TASK PROMPT: Return the rows below unchanged, beginning with the line that contains "Toggle Mining labor for Sigun Ustuthikud" and continuing through the last of the rows, with both ends included.

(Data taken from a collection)
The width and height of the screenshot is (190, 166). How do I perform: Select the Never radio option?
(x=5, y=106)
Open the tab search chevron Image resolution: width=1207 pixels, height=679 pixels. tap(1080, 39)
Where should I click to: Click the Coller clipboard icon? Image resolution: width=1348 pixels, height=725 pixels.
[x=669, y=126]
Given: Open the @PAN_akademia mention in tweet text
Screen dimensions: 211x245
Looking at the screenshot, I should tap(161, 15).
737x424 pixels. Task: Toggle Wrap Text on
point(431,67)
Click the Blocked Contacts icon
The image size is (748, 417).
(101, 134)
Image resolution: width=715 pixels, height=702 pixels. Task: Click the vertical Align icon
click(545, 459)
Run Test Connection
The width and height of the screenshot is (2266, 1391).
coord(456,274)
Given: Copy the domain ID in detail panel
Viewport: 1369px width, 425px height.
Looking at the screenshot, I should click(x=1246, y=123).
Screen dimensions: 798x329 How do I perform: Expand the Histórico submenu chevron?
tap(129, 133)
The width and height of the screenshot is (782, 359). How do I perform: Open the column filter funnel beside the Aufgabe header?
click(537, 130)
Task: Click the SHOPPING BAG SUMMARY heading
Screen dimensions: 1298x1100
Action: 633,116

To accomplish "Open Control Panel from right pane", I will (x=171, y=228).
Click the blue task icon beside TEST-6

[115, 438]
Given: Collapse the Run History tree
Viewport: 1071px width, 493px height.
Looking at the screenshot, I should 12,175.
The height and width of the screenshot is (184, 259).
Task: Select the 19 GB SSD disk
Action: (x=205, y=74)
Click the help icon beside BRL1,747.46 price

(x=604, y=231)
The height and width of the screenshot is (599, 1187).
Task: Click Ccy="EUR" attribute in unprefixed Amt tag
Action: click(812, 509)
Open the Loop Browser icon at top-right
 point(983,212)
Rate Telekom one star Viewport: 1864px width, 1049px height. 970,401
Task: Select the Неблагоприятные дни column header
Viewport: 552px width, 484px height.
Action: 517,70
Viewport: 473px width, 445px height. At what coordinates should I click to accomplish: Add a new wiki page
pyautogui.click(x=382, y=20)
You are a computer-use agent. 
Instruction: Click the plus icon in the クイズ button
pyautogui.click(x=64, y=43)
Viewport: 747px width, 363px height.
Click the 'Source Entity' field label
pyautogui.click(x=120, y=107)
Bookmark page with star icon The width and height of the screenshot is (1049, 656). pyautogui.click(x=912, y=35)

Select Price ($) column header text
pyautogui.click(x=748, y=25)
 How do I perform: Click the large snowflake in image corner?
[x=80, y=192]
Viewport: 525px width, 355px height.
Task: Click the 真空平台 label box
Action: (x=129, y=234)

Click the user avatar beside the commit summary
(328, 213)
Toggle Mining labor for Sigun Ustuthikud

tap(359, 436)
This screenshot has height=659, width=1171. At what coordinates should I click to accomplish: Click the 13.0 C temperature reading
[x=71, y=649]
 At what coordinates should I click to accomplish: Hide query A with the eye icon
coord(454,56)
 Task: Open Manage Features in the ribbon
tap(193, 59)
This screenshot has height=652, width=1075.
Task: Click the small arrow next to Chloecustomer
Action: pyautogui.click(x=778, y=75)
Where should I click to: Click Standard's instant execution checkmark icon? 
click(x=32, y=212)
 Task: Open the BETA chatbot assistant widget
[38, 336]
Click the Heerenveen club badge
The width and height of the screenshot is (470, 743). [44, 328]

COMPLETE RESPONSE:
Toggle Mining labor for Sigun Ustuthikud

tap(359, 436)
This screenshot has height=659, width=1171. At what coordinates should I click to accomplish: Click the 13.0 C temperature reading
[x=71, y=649]
 At what coordinates should I click to accomplish: Hide query A with the eye icon
coord(454,56)
 Task: Open Manage Features in the ribbon
tap(193, 59)
This screenshot has height=652, width=1075.
Task: Click the small arrow next to Chloecustomer
Action: pyautogui.click(x=778, y=75)
Where should I click to: Click Standard's instant execution checkmark icon? 
click(x=32, y=212)
 Task: Open the BETA chatbot assistant widget
[38, 336]
Click the Heerenveen club badge
The width and height of the screenshot is (470, 743). [44, 328]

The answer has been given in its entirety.